44. As such, Kuo et al. suggest treating AML in a subject by administering imetelstat sodium to a subject in need thereof, but do not teach the but do not teach the administration of ABT-199.
45. Yet, Konopleva et al. teach the administration of the orally bioavailable BCL-2 inhibitor ABT-199 to patients diagnosed with high-risk AML, wherein ABT-199 demonstrates “considerable clinical activity” (Page 1, Introduction and Page 3, Conclusions). Konopleva et al. teach daily dosage amounts that are within the range of 20-800 mg ABT-199 required by claims 8 and 42-46:
“pts received 20 mg ABT-199 on Week (Wk) 1 Day 1, with daily escalation to a final target dose of 800 mg on Day 6 and daily thereafter,” (Page 2, first paragraph).
A daily dose range of from 2o mg/day -800 mg/day fully embraces the daily dose of about 50-400 mg required by claim 8, the daily dose of 400 mg required by claims 42 and 45, the dose of 100 mg daily required by claims 43 and 46, the daily dose of about 50-400 mg required by claim 44. And, dose regimen optimization is clearly a result effective parameter that a person of ordinary skill in the art would routinely optimize given the guidance of the prior art. The determination of known effective amounts of known active agents to be administered to treat the same disease (in this case, AML) is considered well in the competence level of an ordinary skilled artisan in pharmaceutical science, involving merely routine skill in the art. It has been held that it is within the skill in the art to select optimal parameters, such as amounts of ingredients, in a composition in order to achieve a beneficial effect. As Konopleva et al. teach a dosage regimen of ABT-199 that is used to treat AML, and how to gradually escaleate that dosage based on side effects/adverse events, the dosage amount is considered a result-effective variable. Thus, it would also have been obvious to have chosen a dosage from among those dose amounts known to be effective in methods of treating AML.
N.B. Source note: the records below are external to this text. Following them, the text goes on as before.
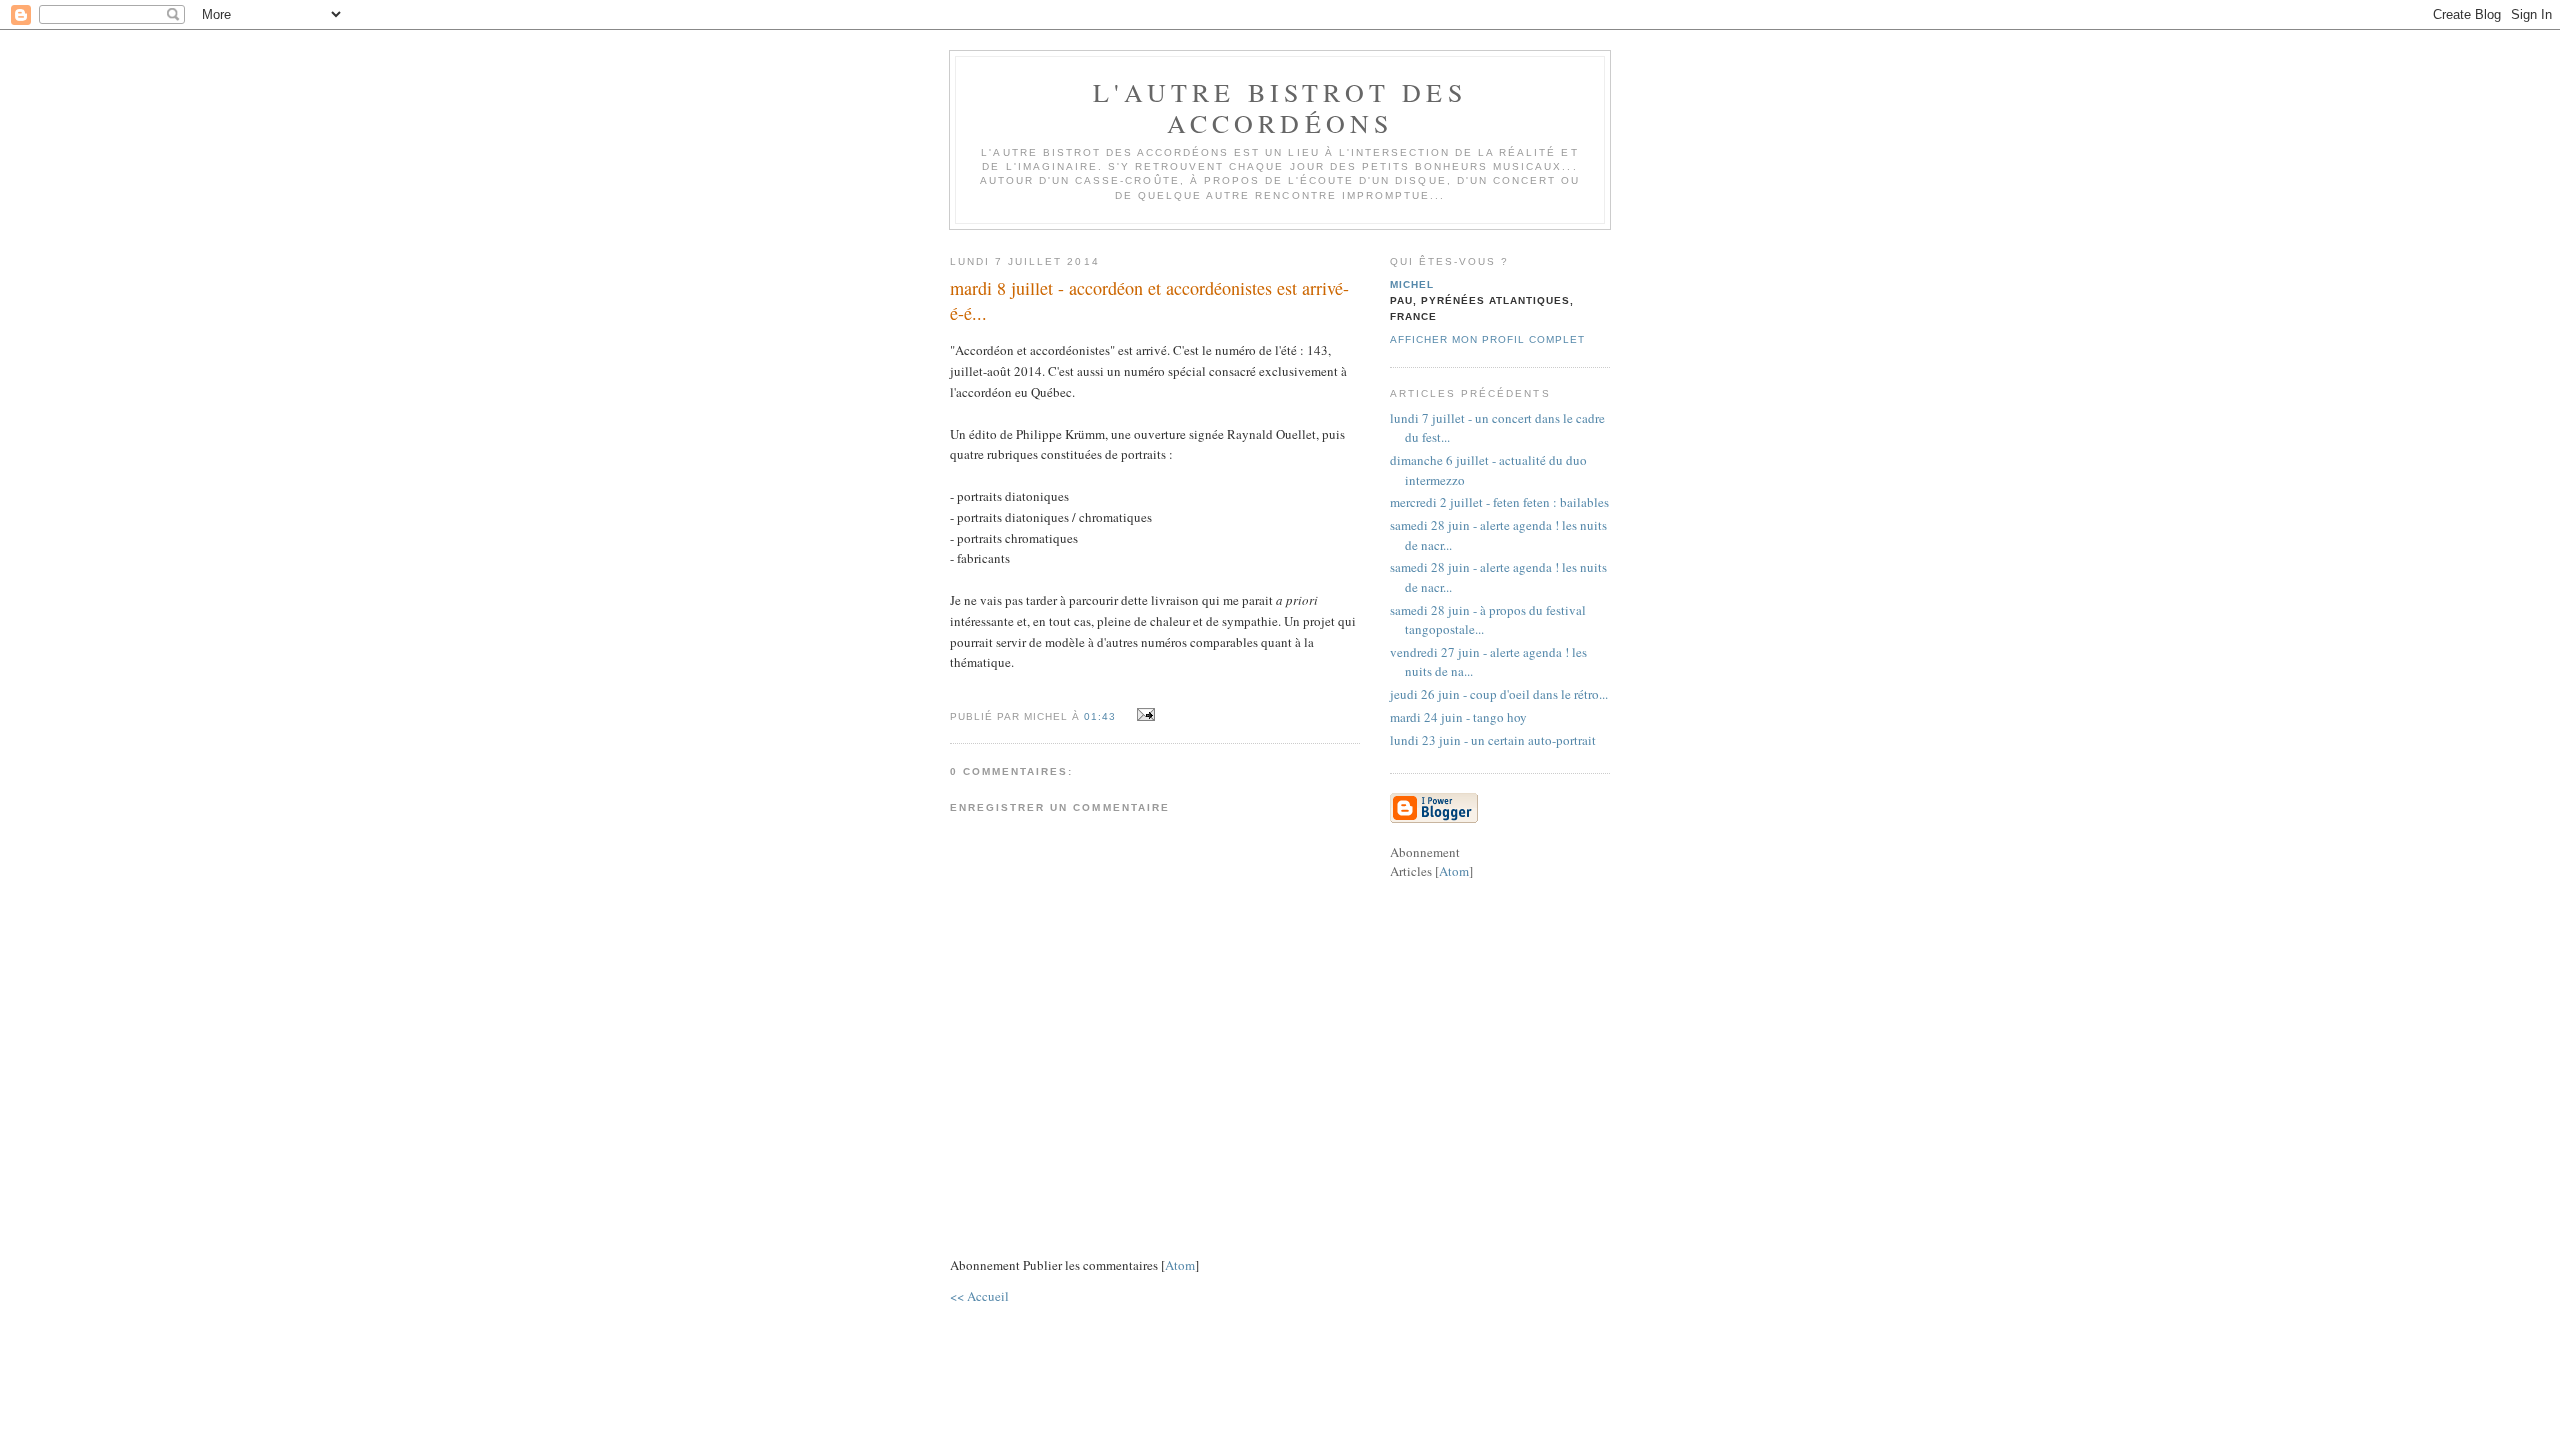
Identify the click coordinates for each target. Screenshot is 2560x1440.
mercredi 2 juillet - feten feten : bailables (1499, 502)
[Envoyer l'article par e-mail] (1142, 715)
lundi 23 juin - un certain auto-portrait (1493, 740)
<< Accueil (979, 1296)
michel (1412, 284)
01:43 (1102, 716)
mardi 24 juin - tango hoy (1458, 717)
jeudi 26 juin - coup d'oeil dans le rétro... (1499, 694)
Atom (1180, 1265)
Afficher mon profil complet (1487, 339)
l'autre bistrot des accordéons (1280, 107)
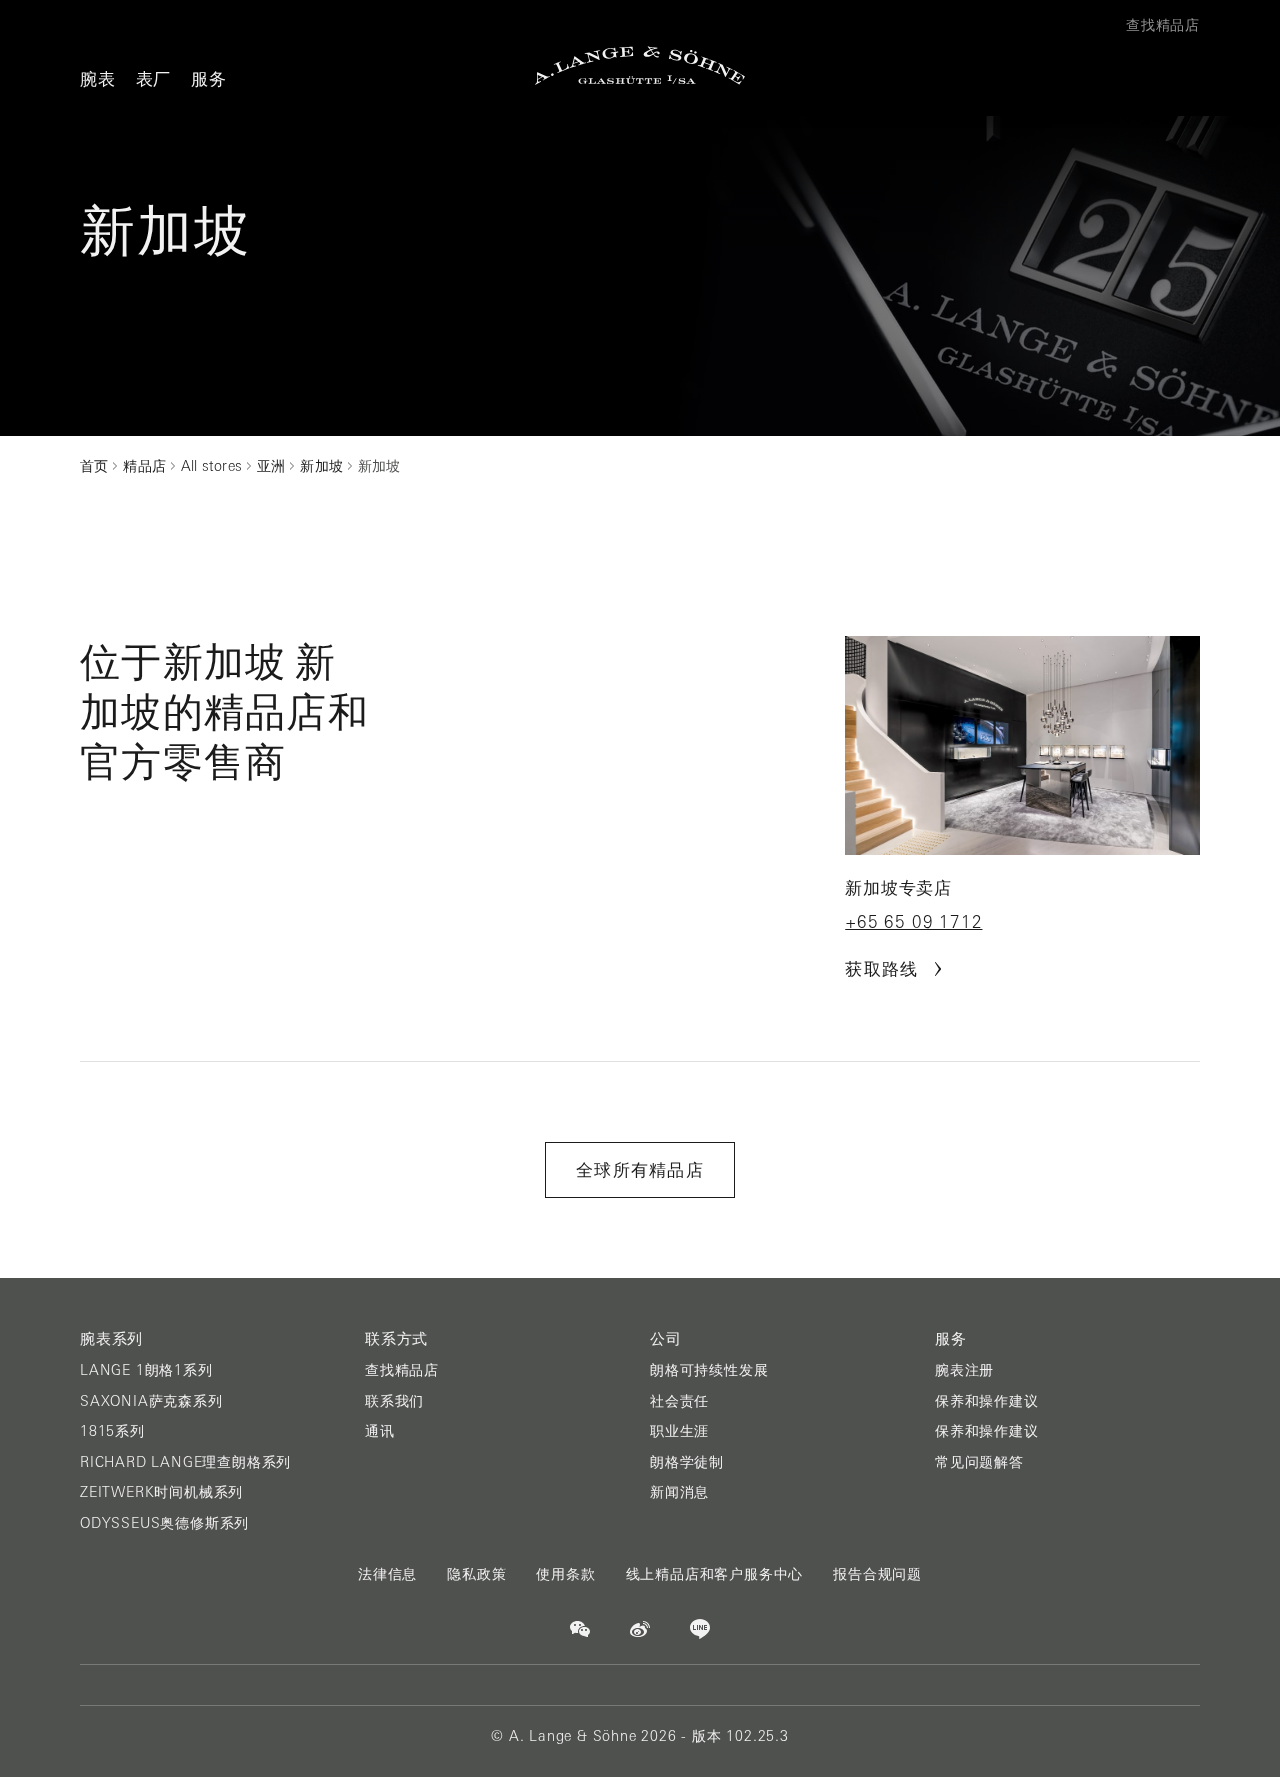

46. Kuo et al. do not teach the dosage amount of imetelstat or a pharmaceutically acceptable salt thereof.
47. Yet, Cantilena et al. teach the administration of imetelstat to treat an AML cell line at dosages of 1.25 M, 2.5 M, 5 M, 10 M, 20 M and 40 M, which are equivalent to mg dosages of 5.76 mg, 11.53 mg, 23.0 mg, 46.1 mg, 92.2 mg, and 184.4 mg, when converted to mg (using the molecular weight of imetelstat of 4610 g/moL, as evidenced by PubChem), which overlap a range of imetelstat of about 0.5 - 9.4 mg/kg (assuming a 62 kg human) and is within the range required by claim 1. And, MPEP 2144.05 states: In the case where the claimed ranges “overlap or lie inside ranges disclosed by the prior art” a prima facie case of obviousness exists. In re Wertheim, 541 F.2d 257, 191 USPQ 90 (CCPA 1976); In re Woodruff, 919 F.2d 1575, 16 USPQ2d 1934 (Fed. Cir. 1990). Even a slight overlap in range establishes a prima facie case of obviousness. In re Peterson, 65 USPQ2d 1379, 1382 (Fed. Cir. 2003). And, "A prior art reference that discloses a range encompassing a somewhat narrower claimed range is sufficient to establish a prima facie case of obviousness." In re Peterson, 315 F.3d 1325, 1330, 65 USPQ2d 1379, 1382-83 (Fed. Cir. 2003). >See also In re Harris, 409 F.3d 1339, 74 USPQ2d 1951 (Fed. Cir. 2005).
48. As such, one skilled in the art before the effective filing date of the claimed invention would have been motivated to treat AML in a subject in need thereof by administering the combination of imetelstat or a pharmaceutically acceptable salt thereof in an amount of about 0.5 - 9.4 mg/kg, and ABT-199 in an amount of from 50-400 mg to treat AML to said subject, with a reasonable expectation of success.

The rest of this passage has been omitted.